We will move to DfE Tier 2 officially from Monday 2 November.
A formal trigger point to review our DfE Tier 2 position (whether back to Tier 1 or up to Tier 3) will be any further changes to the City of York’s local area Level (Medium/High/Very high) status, or any new or developing public health requirements within the University or our local area. We will continue to review this position, working closely with our partners in the City.
Principles for maintaining face-to-face teaching and learning
The results of our first student pulse survey, issued on Monday of this week, demonstrated a significant desire for a continued hybrid learning environment, with a strong preference for the retention of some face-to-face learning. Students value and appreciate the opportunities for face-to-face contact not only in respect of the educational experience, but also because it supports their broader health and wellbeing.

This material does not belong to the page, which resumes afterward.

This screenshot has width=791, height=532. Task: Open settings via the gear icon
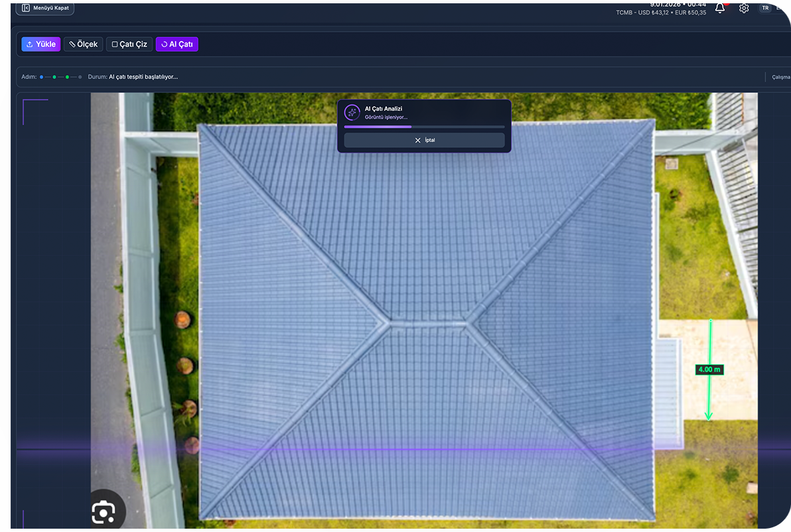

Therefore, we remain committed to offering to those students able physically to attend campus regular face-to-face learning opportunities within covid-secure teaching spaces. We are working with Departments to define exactly what this will look like and how this will work for their portfolio of programmes. Further guidance will be available later this week.
What does moving to DfE Tier 2 mean for research?
Most of the more complex implications of moving to DfE Tier 2 will be for our teaching and learning. Research activity on campus will continue with the necessary safety precautions in place. Many of our research staff have been working on campus for some months, so existing arrangements can continue, and Postgraduate researchers should continue to follow existing arrangements as well, with remote supervision where possible.
Our campus and our student accommodation remain open. Staff and students will still be able to access facilities including the Library buildings and other study spaces, the campus supermarkets, and cafes and restaurants. There may be some changes to the services that they offer - details will be available on their websites. And outdoor social spaces including the Forest will continue to operate.
What it means for our students
Students are strongly encouraged to remain on campus and make the most of the opportunity for safe social interactions and any face-to-face teaching and learning benefits. We are writing to students to let them know about the move to DfE Tier 2 and that their Departments will be sharing more details.
I understand that this continues to be a difficult time for our University community and I very much hope we will be able to return to more face-to-face teaching soon in line with what students have told me about how important this is to them. As we continue to adapt to living with Covid-19, I would once more like to thank you all for the commitment, resilience and flexibility you have shown in working together as a community.